Der Öhi war nicht auf der Alm den Winter; er hatte Wort gehalten. Sobald der erste Schnee gefallen war, hatte er Hütte und Stall abgeschlossen und war mit dem Heidi und den Geißen nach dem Dörfli hinuntergezogen. Dort stand in der Nähe der Kirche und des Pfarrhauses ein weitläufiges Gemäuer, das war in alter Zeit ein großes Herrenhaus gewesen, was man noch an vielen Stellen sehen konnte, obschon jetzt das Gebäude überall ganz oder halb zerfallen war. Da hatte einmal ein tapferer Kriegsmann gewohnt; der war in spanische Dienste gegangen und hatte da viele tapfere Taten verrichtet und viele Reichtümer erbeutet. Dann war er heimgekommen nach dem Dörfli und hatte aus seiner Beute ein prächtiges Haus errichtet; darinnen wollte er nun wohnen. Aber es ging gar nicht lange, so konnte er es in dem stillen Dörfli nicht mehr aushalten vor Langweile, denn er hatte zu lange draußen in der lärmvollen Welt gelebt. Er zog wieder hinaus und kam gar niemals mehr zurück. Als man nach vielen, vielen Jahren sicher wußte, daß er tot war, übernahm ein ferner Verwandter unten im Tal das Haus, aber es war schon am Verfallen, und der neue Besitzer wollte es nicht mehr aufbauen. So zogen arme Leute in das Haus, die wenig dafür bezahlen mußten, und wenn ein Stück abfiel von dem Gebäude, so ließ man es liegen. Seit jener Zeit waren nun wieder viele Jahre darübergegangen. Schon als der Öhi mit seinem jungen Buben Tobias hergekommen war, hatte er das verfallene Haus bezogen und darin gelebt. Seither hatte es meistens leer gestanden, denn wer nicht verstand, vorweg dem Verfalle ein wenig zu begegnen und die Löcher und Lücken, wo sie entstanden, gleich irgendwie zu stopfen und zu flicken, der konnte da nicht bleiben. Der Winter droben im Dörfli war lang und kalt. Dann blies und wehte es von allen Seiten durch die Räume, daß die Lichter auslöschten und die armen Leute vom Frost geschüttelt wurden. Aber der Öhi wußte sich zu helfen. Gleich nachdem er zu dem Entschluß gekommen war, den Winter im Dörfli zuzubringen, hatte er das alte Haus wieder übernommen und war den Herbst durch öfter heruntergekommen, um darin alles so herzurichten, wie es ihm gefiel. Um die Mitte des Oktobermonats war er dann mit dem Heidi heruntergezogen.

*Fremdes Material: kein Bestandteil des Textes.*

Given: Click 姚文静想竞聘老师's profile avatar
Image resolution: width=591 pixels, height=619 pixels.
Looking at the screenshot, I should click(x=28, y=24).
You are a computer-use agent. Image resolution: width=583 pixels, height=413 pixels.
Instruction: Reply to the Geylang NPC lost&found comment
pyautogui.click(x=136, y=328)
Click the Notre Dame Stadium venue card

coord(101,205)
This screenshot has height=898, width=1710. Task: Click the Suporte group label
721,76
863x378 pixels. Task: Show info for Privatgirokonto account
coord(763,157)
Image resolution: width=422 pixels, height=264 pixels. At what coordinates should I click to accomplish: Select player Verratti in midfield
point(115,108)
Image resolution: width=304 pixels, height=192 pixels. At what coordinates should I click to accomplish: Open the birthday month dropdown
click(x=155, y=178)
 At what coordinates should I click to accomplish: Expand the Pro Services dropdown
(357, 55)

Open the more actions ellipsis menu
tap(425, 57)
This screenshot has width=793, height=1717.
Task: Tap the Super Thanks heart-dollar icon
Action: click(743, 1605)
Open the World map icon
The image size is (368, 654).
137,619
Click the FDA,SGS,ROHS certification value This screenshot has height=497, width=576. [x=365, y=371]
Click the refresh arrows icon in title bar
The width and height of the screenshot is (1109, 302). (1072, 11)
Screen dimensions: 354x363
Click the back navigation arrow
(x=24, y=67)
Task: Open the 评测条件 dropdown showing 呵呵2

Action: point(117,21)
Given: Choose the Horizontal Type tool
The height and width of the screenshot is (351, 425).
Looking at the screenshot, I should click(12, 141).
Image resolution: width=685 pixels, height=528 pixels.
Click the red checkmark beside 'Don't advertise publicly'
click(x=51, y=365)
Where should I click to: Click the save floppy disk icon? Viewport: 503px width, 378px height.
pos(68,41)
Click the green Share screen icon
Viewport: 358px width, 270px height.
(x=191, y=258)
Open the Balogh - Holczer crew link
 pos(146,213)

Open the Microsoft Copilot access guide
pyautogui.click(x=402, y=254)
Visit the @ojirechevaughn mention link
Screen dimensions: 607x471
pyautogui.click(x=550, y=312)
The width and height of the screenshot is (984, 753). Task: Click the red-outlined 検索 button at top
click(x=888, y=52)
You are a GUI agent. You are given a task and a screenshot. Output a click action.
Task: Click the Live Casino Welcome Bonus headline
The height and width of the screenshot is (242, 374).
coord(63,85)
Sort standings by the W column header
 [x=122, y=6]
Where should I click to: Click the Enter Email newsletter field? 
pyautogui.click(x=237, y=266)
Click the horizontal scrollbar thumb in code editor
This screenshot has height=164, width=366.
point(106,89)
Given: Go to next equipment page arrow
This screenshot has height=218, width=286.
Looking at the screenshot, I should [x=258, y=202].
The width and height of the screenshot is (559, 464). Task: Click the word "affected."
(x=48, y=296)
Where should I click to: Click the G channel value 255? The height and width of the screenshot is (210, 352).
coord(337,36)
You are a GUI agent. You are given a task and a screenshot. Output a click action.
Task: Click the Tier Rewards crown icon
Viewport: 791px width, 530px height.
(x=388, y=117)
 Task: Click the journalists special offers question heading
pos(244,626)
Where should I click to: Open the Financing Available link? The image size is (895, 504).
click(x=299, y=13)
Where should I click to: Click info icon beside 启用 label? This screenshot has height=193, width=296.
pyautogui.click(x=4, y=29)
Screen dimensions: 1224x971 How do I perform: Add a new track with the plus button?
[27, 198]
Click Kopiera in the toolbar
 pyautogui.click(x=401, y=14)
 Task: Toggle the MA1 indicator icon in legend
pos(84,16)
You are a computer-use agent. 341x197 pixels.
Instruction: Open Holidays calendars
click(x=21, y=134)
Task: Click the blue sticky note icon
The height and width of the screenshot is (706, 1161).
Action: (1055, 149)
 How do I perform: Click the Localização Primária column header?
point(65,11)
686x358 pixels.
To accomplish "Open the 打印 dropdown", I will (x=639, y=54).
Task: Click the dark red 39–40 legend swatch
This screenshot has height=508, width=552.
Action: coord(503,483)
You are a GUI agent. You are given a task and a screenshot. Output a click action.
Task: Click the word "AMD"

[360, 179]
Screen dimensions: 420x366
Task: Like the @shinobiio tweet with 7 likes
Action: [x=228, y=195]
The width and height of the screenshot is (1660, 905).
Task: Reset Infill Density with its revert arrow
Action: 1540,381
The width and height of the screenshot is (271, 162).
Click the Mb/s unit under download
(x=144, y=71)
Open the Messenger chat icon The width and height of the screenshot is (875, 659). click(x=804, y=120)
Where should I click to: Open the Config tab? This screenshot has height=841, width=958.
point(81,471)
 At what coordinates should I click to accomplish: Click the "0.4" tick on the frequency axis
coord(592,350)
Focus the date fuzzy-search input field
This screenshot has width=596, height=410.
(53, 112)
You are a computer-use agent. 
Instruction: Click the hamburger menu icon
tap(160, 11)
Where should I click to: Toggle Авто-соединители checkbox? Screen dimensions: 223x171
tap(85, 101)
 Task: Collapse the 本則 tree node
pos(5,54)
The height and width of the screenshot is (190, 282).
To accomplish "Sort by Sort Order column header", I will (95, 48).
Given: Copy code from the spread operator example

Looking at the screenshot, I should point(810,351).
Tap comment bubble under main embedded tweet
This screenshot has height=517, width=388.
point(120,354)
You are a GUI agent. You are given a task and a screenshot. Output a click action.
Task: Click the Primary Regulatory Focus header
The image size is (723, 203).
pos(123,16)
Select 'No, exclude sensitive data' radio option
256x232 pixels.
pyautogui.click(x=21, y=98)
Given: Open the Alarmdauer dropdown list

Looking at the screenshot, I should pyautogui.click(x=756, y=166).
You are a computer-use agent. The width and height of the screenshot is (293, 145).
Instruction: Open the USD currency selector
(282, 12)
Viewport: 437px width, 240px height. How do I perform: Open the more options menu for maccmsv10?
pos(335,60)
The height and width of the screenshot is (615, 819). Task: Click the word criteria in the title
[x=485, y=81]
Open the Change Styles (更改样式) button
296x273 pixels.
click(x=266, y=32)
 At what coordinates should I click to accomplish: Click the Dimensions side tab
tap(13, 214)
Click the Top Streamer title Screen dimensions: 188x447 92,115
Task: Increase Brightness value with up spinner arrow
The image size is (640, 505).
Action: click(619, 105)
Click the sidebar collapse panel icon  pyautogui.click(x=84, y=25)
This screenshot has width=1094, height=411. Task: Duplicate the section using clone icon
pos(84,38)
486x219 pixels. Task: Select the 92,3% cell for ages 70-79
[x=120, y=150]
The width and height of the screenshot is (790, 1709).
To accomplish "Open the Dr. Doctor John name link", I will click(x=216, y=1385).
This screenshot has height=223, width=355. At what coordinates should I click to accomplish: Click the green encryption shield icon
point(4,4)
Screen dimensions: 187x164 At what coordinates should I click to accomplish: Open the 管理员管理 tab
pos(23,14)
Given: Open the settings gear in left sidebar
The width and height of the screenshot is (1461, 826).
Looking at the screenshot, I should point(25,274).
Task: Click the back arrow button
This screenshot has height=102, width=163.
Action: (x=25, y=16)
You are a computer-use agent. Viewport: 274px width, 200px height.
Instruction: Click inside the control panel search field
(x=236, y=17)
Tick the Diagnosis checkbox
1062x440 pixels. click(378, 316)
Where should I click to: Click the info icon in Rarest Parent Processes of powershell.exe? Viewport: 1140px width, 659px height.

Kam man von hinten an das Haus heran, so trat man gleich in einen offenen Raum ein, da war auf einer Seite die ganze Wand und auf der anderen die halbe eingefallen. Über dieser war noch ein Bogenfenster zu sehen, aber das Glas war längst weg daraus, und dicker Efeu rankte sich darum und hoch hinauf bis zur Decke, die noch zur Hälfte fest war. Die war schön gewölbt, und man konnte gut sehen, das war die Kapelle gewesen. Ohne Tür kam man weiter in eine große Halle hinein, da waren hier und da noch schöne Steinplatten auf dem Boden, und zwischendurch wuchs das Gras dicht empor. Da waren die Mauern auch alle halb weg und große Stücke der Decke dazu, und hätten da nicht ein paar dicke Säulen noch ein festes Stück der Decke getragen, so hätte man denken müssen, diese könne jeden Augenblick auf die Köpfe derer niederfallen, die darunter standen. Hier hatte der Öhi einen Bretterverschlag ringsum gemacht und den Boden dick mit Streu belegt, denn hier in der alten Halle sollten die Geißen logieren. Dann ging es durch allerlei Gänge, immer halb offen, daß einmal der Himmel hereinguckte und einmal wieder die Wiese und der Weg draußen. Aber zuvörderst, wo die schwere, eichene Tür noch fest in den Angeln hing, kam man in eine große, weite Stube hinein, die war noch gut. Da waren noch die vier festen Wände mit dem dunkeln Holzgetäfel ohne Lücken, und in der einen Ecke stand ein ungeheurer Ofen, der ging fast bis an die Decke hinauf, und auf die weißen Kacheln waren große, blaue Bilder hingemalt.